Why is crime such a popular genre, do you think?
People like strong, urgent narratives. While crime stories need clever convincing plots, they are also grappling with life and death. What could be more important? And nowadays, the genre isn’t just about who committed the murder, but why.
Do you think men and women enjoy crime novels equally?
Women make up a staggering majority of crime fiction readers - almost 70 percent. There has been a longstanding idea that this is because women, with a keener sense of justice and social disharmony, like order to trump disorder, good to triumph over evil. Women also read more than men.
What other writers do you admire?
In the crime genre Raymond Chandler probably sits at the top for his style, his wit and his morals. His great sleuth Philip Marlowe wasn’t interested in money or keeping on the right side of the law, but in being a man of honour. And I love Patricia Highsmith for introducing us to Tom Ripley - a psychopathic murderer, who also happens to be enthralling, entertaining and unbelievably smart.

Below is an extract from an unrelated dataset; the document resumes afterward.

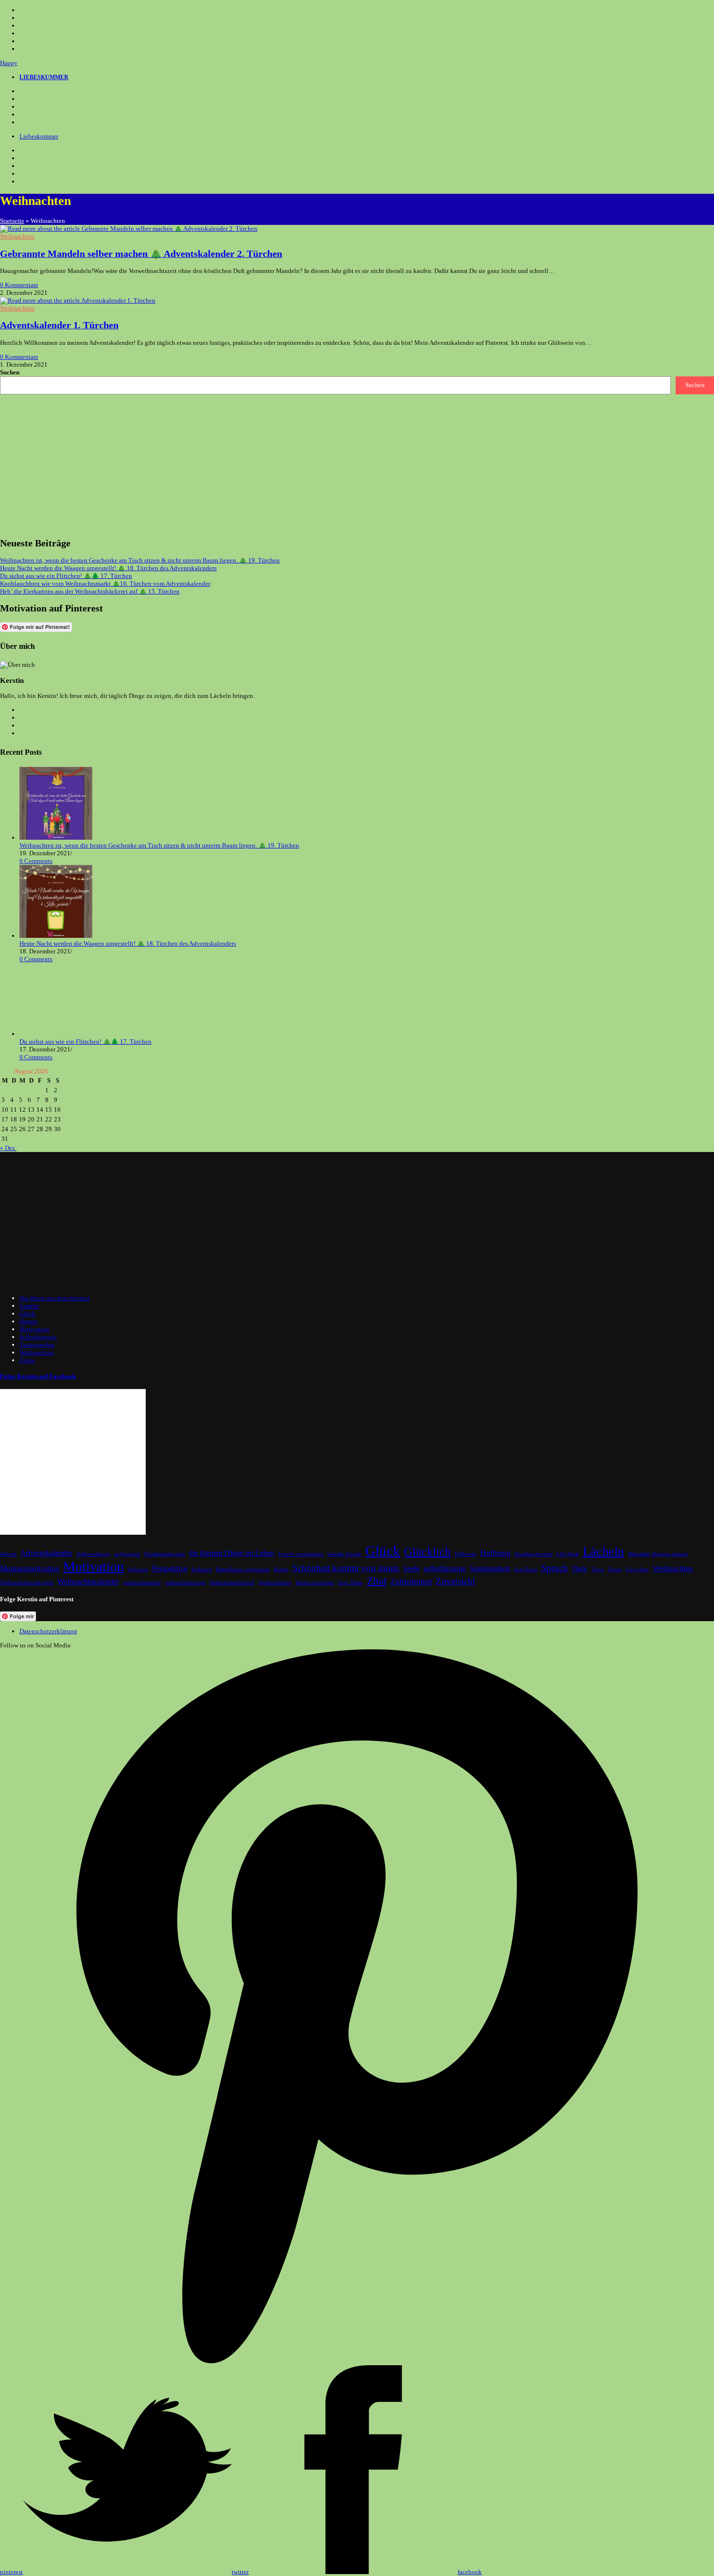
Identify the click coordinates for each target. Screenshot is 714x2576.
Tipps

Is there a book you wish you’d written?
There are hundreds of books I wish I’d been able to write. But you are only equipped with what you’ve got - your talent, such as it is, and your experience. Sure, I’d like to have written, let’s say, The Big Sleep. But I would not want to have been Chandler.
What are you working on at the moment?
I’m about halfway through my new novel - it features the lead detective from My Criminal World and her lover. Neither are happy with their working lives, but they are happy together. Then a dangerous proposition comes their way.